None of this is new. Mr Johnson has merely intensified pressures that have been at play since June 2016, when Britain shocked the globe with its referendum vote in favor of abandoning Europe. The pound plunged more than 10 per cent against the dollar the next day. Ever since, the currency's value has served as a gauge of Britain's overall economic prospects amid the bewildering wrangling over Brexit.
Inflation resulting from a weaker pound prompted households to limit spending, yielding slower economic growth. Businesses have held back on expansions. Major international companies - Nissan and Honda among them - have shifted production beyond Britain.
But if this has become a familiar trajectory, Mr Johnson has injected a substantial element of unpredictability.
The new prime minister has a penchant for finding the centre of controversy and an eagerness for headline-capturing political fisticuffs. He took office vowing to end what he has portrayed as British deference in the face of vindictive European inflexibility.
He would demand a reopening of negotiations and especially the scrapping of an element of former prime minister Theresa May's deal known as the Irish backstop, a complex bit of manoeuvring designed to prevent the reimposition of a border between Northern Ireland - part of the United Kingdom - and the independent Republic of Ireland. The net effect was to keep Britain inside the European customs union indefinitely and retain free-flowing trade until the two sides work out a permanent arrangement that ensures no hard border.
European officials have been resolute that negotiations cannot be reopened, while the backstop must endure. That leaves Mr Johnson headed toward a collision with Europe, or on the verge of a politically perilous flip-flop.
Mr Johnson has alternately dismissed the risks of a no-deal Brexit and insisted that he was willing to crash out of the bloc at the end of October if need be. During a tour of the United Kingdom this week, he has toggled between pugnacity and reassurance.
Experts are divided on what is really going on. Mr Johnson may be bluffing, seeking to force Europe to reopen talks by convincing officials that he is unafraid to crash out of the European bloc.

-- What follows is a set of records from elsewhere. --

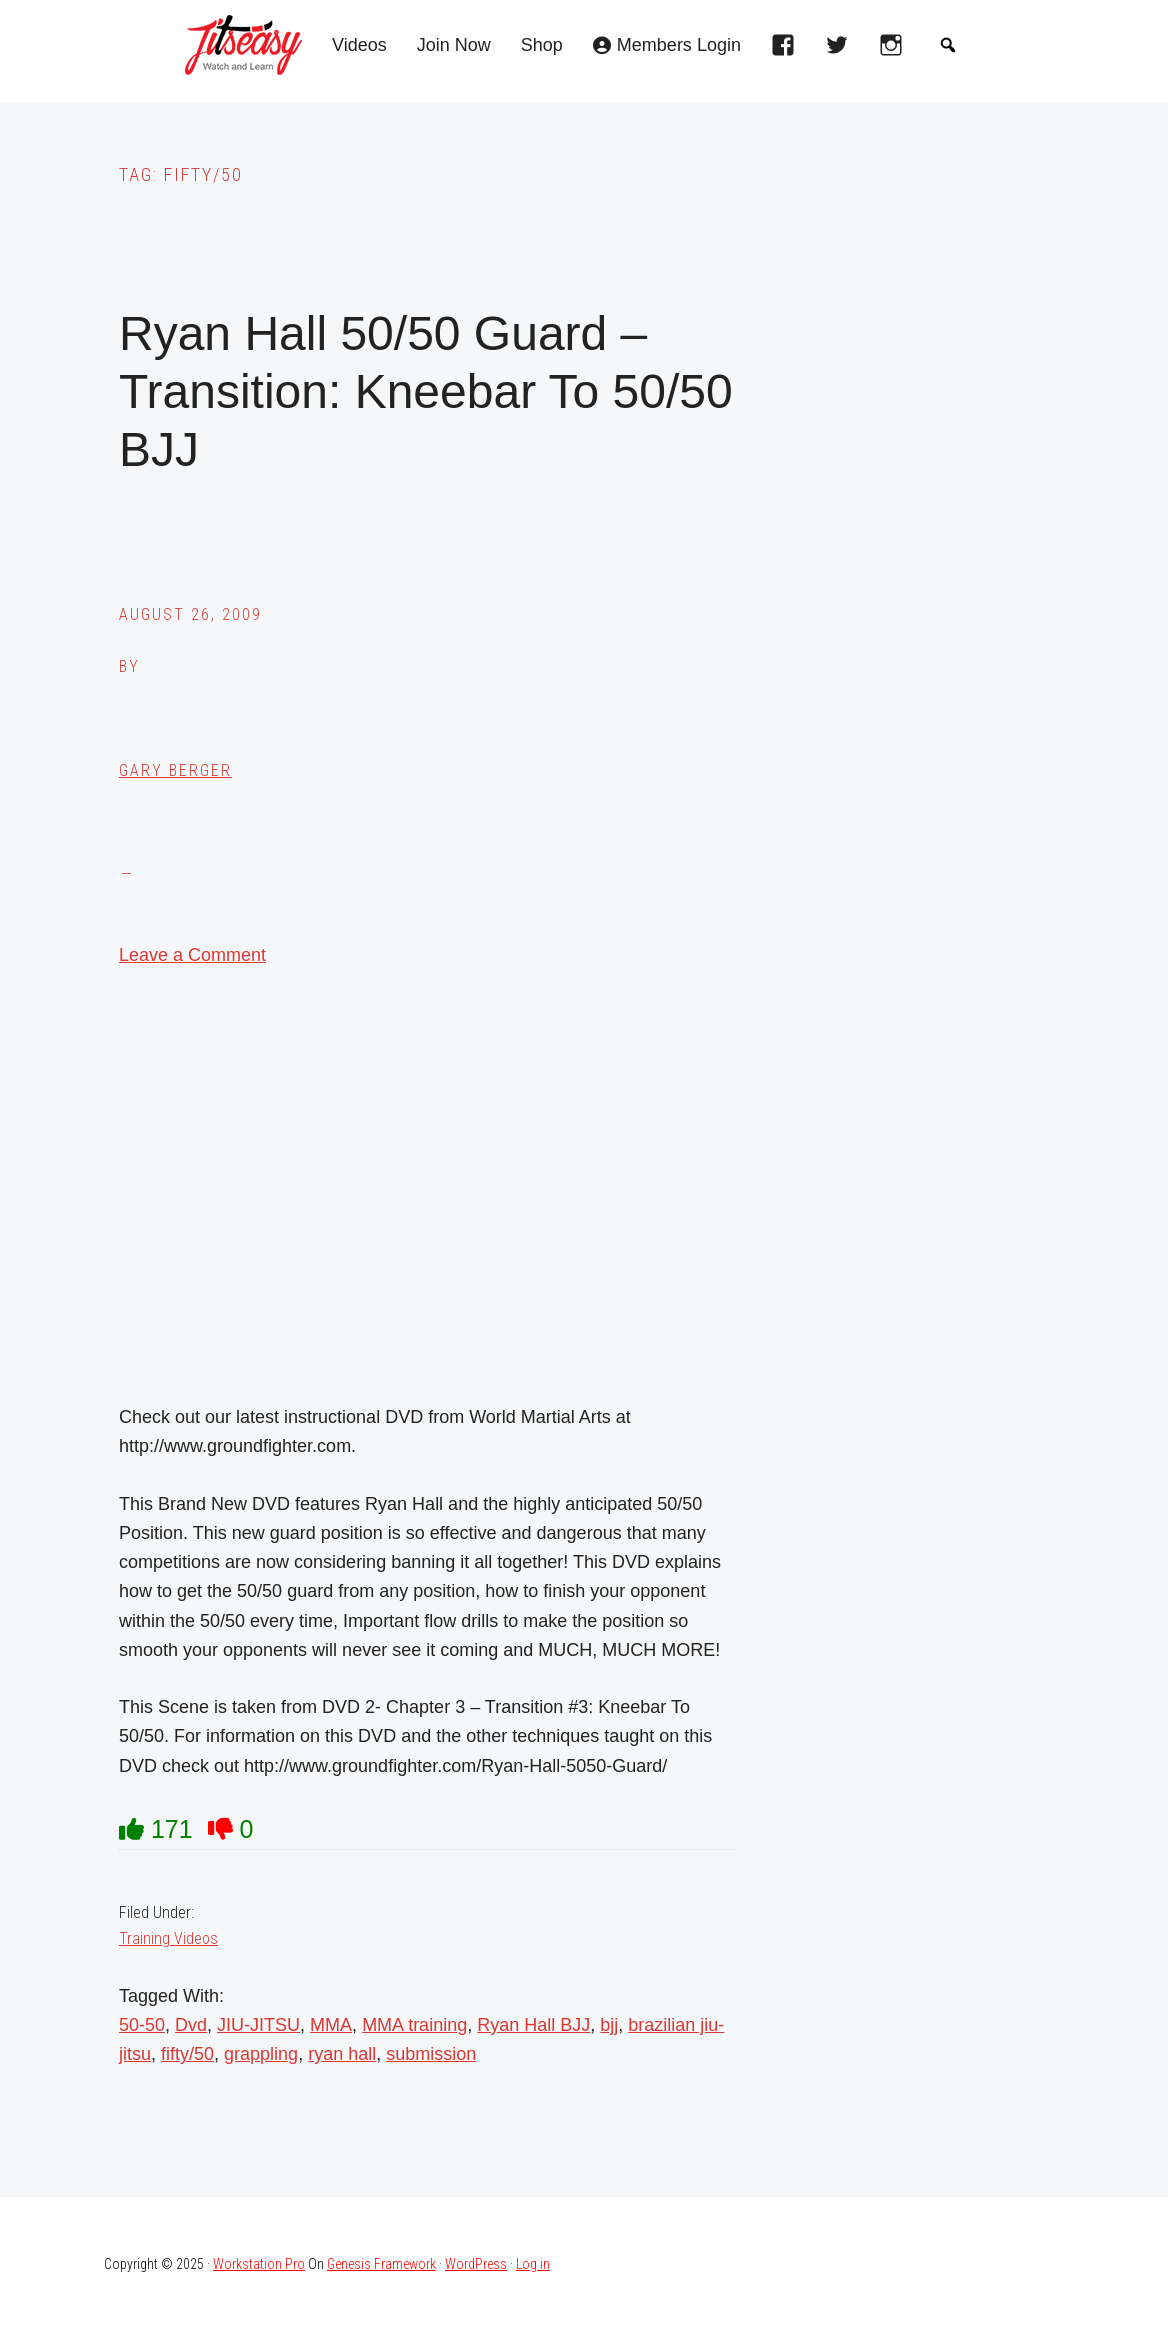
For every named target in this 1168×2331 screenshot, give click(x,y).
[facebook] (788, 51)
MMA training (414, 2025)
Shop (542, 45)
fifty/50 (187, 2054)
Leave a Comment (192, 955)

Or perhaps he is merely seeking to position himself and his Conservative Party as the victims of European intransigence ahead of national elections that are likely to follow if Europe does not budge.
Or maybe he is intent on securing his legacy as a hero among hard-core Brexiters: the man who finally liberates Britain from killjoy European bureaucrats. But if he pursues a no-deal exit to the end, he risks a mutiny within the Conservative ranks. A few members of Parliament could join the opposition to bring down the government, and an election would follow.
If Mr Johnson pursues an unexpected compromise - perhaps extending the Brexit deadline or agreeing to version of an Irish backstop - he risks a revolt from the other side of his party.
No one knows what will happen, a phrase that has gotten a vigorous workout since the Brexit referendum. Meanwhile, the markets are absorbing the variables and coming away with a less-than-robust appetite for pounds.
The moves in the currency markets are now gradual, reflecting a continued downgrading of sentiment rather than a meaningful change to the economy. But as Oct 31 draws closer, bringing the cliff edge into sharp relief, the pound could plunge. Britain could well descend into recession.
"The currency markets are making their own judgment that it will be bad for the economy," said Mr Peter Dixon, a global financial economist at Commerzbank AG in London. "The more the rhetoric gets cranked up, the more likely that sterling comes under pressure."